[Collected data]
------------------------------------------------

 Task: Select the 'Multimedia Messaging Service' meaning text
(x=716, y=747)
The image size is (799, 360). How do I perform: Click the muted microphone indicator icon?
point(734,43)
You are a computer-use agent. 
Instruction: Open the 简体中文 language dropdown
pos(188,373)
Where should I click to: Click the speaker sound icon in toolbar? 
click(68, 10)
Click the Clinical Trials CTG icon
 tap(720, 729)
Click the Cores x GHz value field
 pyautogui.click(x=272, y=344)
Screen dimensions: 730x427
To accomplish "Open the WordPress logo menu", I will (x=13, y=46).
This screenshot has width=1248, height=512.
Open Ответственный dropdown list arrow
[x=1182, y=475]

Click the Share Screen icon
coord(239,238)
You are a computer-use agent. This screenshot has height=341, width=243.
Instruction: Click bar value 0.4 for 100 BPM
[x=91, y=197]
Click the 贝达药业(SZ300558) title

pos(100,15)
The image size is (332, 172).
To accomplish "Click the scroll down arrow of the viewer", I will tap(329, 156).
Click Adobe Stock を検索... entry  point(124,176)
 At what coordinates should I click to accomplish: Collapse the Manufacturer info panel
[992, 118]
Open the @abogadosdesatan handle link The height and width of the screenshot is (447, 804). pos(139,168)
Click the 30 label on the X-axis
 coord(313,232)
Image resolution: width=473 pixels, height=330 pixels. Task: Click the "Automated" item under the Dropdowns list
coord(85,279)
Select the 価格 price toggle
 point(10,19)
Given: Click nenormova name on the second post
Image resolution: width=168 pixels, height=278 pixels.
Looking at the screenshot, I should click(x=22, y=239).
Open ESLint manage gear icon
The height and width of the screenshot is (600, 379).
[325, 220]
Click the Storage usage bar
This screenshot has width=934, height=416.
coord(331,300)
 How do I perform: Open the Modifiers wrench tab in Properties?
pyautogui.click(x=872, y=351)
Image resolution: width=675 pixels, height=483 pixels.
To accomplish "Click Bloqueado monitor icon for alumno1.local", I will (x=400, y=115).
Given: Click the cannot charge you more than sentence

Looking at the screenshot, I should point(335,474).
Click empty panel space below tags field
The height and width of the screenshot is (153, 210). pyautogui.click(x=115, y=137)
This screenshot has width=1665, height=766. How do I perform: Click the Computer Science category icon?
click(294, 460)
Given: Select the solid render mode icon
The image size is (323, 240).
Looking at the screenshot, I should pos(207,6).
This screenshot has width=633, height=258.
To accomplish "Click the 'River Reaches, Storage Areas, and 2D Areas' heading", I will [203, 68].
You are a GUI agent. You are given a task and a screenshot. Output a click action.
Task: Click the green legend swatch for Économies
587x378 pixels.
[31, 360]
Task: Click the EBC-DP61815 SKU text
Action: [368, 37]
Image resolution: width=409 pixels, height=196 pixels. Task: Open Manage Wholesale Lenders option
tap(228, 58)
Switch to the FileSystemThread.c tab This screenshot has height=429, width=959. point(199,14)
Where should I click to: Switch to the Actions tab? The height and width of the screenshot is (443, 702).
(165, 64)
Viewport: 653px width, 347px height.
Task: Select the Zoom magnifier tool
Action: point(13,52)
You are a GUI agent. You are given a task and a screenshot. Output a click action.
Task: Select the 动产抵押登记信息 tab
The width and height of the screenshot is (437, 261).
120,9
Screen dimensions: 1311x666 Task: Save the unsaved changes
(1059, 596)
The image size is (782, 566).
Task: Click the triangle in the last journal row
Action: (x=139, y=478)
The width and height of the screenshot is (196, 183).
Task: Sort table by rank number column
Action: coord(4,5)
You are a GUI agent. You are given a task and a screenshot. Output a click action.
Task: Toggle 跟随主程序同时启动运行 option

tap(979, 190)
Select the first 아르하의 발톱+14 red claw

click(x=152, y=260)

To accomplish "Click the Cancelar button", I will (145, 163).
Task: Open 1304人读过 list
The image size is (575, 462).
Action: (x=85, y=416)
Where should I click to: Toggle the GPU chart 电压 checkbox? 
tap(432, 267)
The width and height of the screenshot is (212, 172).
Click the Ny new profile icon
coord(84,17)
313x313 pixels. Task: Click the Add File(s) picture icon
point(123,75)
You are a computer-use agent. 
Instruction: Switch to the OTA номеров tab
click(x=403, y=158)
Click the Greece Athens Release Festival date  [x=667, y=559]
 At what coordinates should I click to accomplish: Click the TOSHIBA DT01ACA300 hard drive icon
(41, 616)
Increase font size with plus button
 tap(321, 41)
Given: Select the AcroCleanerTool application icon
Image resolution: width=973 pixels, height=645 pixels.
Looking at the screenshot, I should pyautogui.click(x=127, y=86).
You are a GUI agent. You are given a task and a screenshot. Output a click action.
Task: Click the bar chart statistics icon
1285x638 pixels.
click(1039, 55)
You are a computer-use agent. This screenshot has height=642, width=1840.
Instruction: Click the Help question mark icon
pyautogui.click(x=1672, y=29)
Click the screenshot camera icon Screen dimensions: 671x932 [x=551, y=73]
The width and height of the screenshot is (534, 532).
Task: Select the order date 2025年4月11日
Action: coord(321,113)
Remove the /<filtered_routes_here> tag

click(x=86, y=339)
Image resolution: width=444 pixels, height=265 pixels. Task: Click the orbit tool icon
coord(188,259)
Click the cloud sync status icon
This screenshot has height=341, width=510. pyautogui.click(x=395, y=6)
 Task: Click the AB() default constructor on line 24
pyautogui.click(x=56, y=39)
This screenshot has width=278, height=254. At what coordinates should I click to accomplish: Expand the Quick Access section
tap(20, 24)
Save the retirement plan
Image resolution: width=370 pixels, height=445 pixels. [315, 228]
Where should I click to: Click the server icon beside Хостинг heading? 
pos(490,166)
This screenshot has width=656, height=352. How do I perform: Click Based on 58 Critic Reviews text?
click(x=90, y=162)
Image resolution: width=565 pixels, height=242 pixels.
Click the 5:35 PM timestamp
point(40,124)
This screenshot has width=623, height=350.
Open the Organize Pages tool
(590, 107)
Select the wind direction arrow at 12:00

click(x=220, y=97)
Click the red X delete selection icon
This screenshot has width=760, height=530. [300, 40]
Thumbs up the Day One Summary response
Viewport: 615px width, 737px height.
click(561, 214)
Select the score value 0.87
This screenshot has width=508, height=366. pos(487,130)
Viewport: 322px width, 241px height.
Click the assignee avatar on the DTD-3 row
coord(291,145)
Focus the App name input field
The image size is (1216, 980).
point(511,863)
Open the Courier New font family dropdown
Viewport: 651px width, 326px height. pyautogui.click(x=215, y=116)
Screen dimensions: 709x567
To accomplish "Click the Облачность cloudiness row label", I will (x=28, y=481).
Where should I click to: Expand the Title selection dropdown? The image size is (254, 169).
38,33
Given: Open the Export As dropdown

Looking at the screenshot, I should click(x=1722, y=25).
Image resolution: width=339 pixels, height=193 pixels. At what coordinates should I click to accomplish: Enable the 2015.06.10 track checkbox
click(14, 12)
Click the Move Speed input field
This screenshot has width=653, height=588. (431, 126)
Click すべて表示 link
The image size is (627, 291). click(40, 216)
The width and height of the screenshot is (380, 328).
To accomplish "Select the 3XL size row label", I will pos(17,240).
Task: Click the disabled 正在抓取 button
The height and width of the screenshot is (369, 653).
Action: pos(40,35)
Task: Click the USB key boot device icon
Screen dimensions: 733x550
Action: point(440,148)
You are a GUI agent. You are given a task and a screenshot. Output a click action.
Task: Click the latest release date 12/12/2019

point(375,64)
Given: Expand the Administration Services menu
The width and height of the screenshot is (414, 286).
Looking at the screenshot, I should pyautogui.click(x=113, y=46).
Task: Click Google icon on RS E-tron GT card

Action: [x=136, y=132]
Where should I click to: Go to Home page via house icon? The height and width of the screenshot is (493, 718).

------------------------------------------------

#### [What is expected]
Every entry must be set down exactly, with nothing left out.

#### [Task output]
 Task: Select the 'Multimedia Messaging Service' meaning text
(x=716, y=747)
The image size is (799, 360). How do I perform: Click the muted microphone indicator icon?
point(734,43)
You are a computer-use agent. 
Instruction: Open the 简体中文 language dropdown
pos(188,373)
Where should I click to: Click the speaker sound icon in toolbar? 
click(68, 10)
Click the Clinical Trials CTG icon
 tap(720, 729)
Click the Cores x GHz value field
 pyautogui.click(x=272, y=344)
Screen dimensions: 730x427
To accomplish "Open the WordPress logo menu", I will (x=13, y=46).
This screenshot has width=1248, height=512.
Open Ответственный dropdown list arrow
[x=1182, y=475]

Click the Share Screen icon
coord(239,238)
You are a computer-use agent. This screenshot has height=341, width=243.
Instruction: Click bar value 0.4 for 100 BPM
[x=91, y=197]
Click the 贝达药业(SZ300558) title

pos(100,15)
The image size is (332, 172).
To accomplish "Click the scroll down arrow of the viewer", I will tap(329, 156).
Click Adobe Stock を検索... entry  point(124,176)
 At what coordinates should I click to accomplish: Collapse the Manufacturer info panel
[992, 118]
Open the @abogadosdesatan handle link The height and width of the screenshot is (447, 804). pos(139,168)
Click the 30 label on the X-axis
 coord(313,232)
Image resolution: width=473 pixels, height=330 pixels. Task: Click the "Automated" item under the Dropdowns list
coord(85,279)
Select the 価格 price toggle
 point(10,19)
Given: Click nenormova name on the second post
Image resolution: width=168 pixels, height=278 pixels.
Looking at the screenshot, I should click(x=22, y=239).
Open ESLint manage gear icon
The height and width of the screenshot is (600, 379).
[325, 220]
Click the Storage usage bar
This screenshot has width=934, height=416.
coord(331,300)
 How do I perform: Open the Modifiers wrench tab in Properties?
pyautogui.click(x=872, y=351)
Image resolution: width=675 pixels, height=483 pixels.
To accomplish "Click Bloqueado monitor icon for alumno1.local", I will (x=400, y=115).
Given: Click the cannot charge you more than sentence

Looking at the screenshot, I should point(335,474).
Click empty panel space below tags field
The height and width of the screenshot is (153, 210). pyautogui.click(x=115, y=137)
This screenshot has width=1665, height=766. How do I perform: Click the Computer Science category icon?
click(294, 460)
Given: Select the solid render mode icon
The image size is (323, 240).
Looking at the screenshot, I should pos(207,6).
This screenshot has width=633, height=258.
To accomplish "Click the 'River Reaches, Storage Areas, and 2D Areas' heading", I will [203, 68].
You are a GUI agent. You are given a task and a screenshot. Output a click action.
Task: Click the green legend swatch for Économies
587x378 pixels.
[31, 360]
Task: Click the EBC-DP61815 SKU text
Action: [368, 37]
Image resolution: width=409 pixels, height=196 pixels. Task: Open Manage Wholesale Lenders option
tap(228, 58)
Switch to the FileSystemThread.c tab This screenshot has height=429, width=959. point(199,14)
Where should I click to: Switch to the Actions tab? The height and width of the screenshot is (443, 702).
(165, 64)
Viewport: 653px width, 347px height.
Task: Select the Zoom magnifier tool
Action: point(13,52)
You are a GUI agent. You are given a task and a screenshot. Output a click action.
Task: Select the 动产抵押登记信息 tab
The width and height of the screenshot is (437, 261).
120,9
Screen dimensions: 1311x666 Task: Save the unsaved changes
(1059, 596)
The image size is (782, 566).
Task: Click the triangle in the last journal row
Action: (x=139, y=478)
The width and height of the screenshot is (196, 183).
Task: Sort table by rank number column
Action: coord(4,5)
You are a GUI agent. You are given a task and a screenshot. Output a click action.
Task: Toggle 跟随主程序同时启动运行 option

tap(979, 190)
Select the first 아르하의 발톱+14 red claw

click(x=152, y=260)

To accomplish "Click the Cancelar button", I will (145, 163).
Task: Open 1304人读过 list
The image size is (575, 462).
Action: (x=85, y=416)
Where should I click to: Toggle the GPU chart 电压 checkbox? 
tap(432, 267)
The width and height of the screenshot is (212, 172).
Click the Ny new profile icon
coord(84,17)
313x313 pixels. Task: Click the Add File(s) picture icon
point(123,75)
You are a computer-use agent. 
Instruction: Switch to the OTA номеров tab
click(x=403, y=158)
Click the Greece Athens Release Festival date  [x=667, y=559]
 At what coordinates should I click to accomplish: Click the TOSHIBA DT01ACA300 hard drive icon
(41, 616)
Increase font size with plus button
 tap(321, 41)
Given: Select the AcroCleanerTool application icon
Image resolution: width=973 pixels, height=645 pixels.
Looking at the screenshot, I should pyautogui.click(x=127, y=86).
You are a GUI agent. You are given a task and a screenshot. Output a click action.
Task: Click the bar chart statistics icon
1285x638 pixels.
click(1039, 55)
You are a computer-use agent. This screenshot has height=642, width=1840.
Instruction: Click the Help question mark icon
pyautogui.click(x=1672, y=29)
Click the screenshot camera icon Screen dimensions: 671x932 [x=551, y=73]
The width and height of the screenshot is (534, 532).
Task: Select the order date 2025年4月11日
Action: coord(321,113)
Remove the /<filtered_routes_here> tag

click(x=86, y=339)
Image resolution: width=444 pixels, height=265 pixels. Task: Click the orbit tool icon
coord(188,259)
Click the cloud sync status icon
This screenshot has height=341, width=510. pyautogui.click(x=395, y=6)
 Task: Click the AB() default constructor on line 24
pyautogui.click(x=56, y=39)
This screenshot has width=278, height=254. At what coordinates should I click to accomplish: Expand the Quick Access section
tap(20, 24)
Save the retirement plan
Image resolution: width=370 pixels, height=445 pixels. [315, 228]
Where should I click to: Click the server icon beside Хостинг heading? 
pos(490,166)
This screenshot has width=656, height=352. How do I perform: Click Based on 58 Critic Reviews text?
click(x=90, y=162)
Image resolution: width=565 pixels, height=242 pixels.
Click the 5:35 PM timestamp
point(40,124)
This screenshot has width=623, height=350.
Open the Organize Pages tool
(590, 107)
Select the wind direction arrow at 12:00

click(x=220, y=97)
Click the red X delete selection icon
This screenshot has width=760, height=530. [300, 40]
Thumbs up the Day One Summary response
Viewport: 615px width, 737px height.
click(561, 214)
Select the score value 0.87
This screenshot has width=508, height=366. pos(487,130)
Viewport: 322px width, 241px height.
Click the assignee avatar on the DTD-3 row
coord(291,145)
Focus the App name input field
The image size is (1216, 980).
point(511,863)
Open the Courier New font family dropdown
Viewport: 651px width, 326px height. pyautogui.click(x=215, y=116)
Screen dimensions: 709x567
To accomplish "Click the Облачность cloudiness row label", I will (x=28, y=481).
Where should I click to: Expand the Title selection dropdown? The image size is (254, 169).
38,33
Given: Open the Export As dropdown

Looking at the screenshot, I should click(x=1722, y=25).
Image resolution: width=339 pixels, height=193 pixels. At what coordinates should I click to accomplish: Enable the 2015.06.10 track checkbox
click(14, 12)
Click the Move Speed input field
This screenshot has width=653, height=588. (431, 126)
Click すべて表示 link
The image size is (627, 291). click(40, 216)
The width and height of the screenshot is (380, 328).
To accomplish "Select the 3XL size row label", I will pos(17,240).
Task: Click the disabled 正在抓取 button
The height and width of the screenshot is (369, 653).
Action: pos(40,35)
Task: Click the USB key boot device icon
Screen dimensions: 733x550
Action: point(440,148)
You are a GUI agent. You are given a task and a screenshot. Output a click action.
Task: Click the latest release date 12/12/2019

point(375,64)
Given: Expand the Administration Services menu
The width and height of the screenshot is (414, 286).
Looking at the screenshot, I should pyautogui.click(x=113, y=46).
Task: Click Google icon on RS E-tron GT card

Action: [x=136, y=132]
Where should I click to: Go to Home page via house icon? The height and width of the screenshot is (493, 718).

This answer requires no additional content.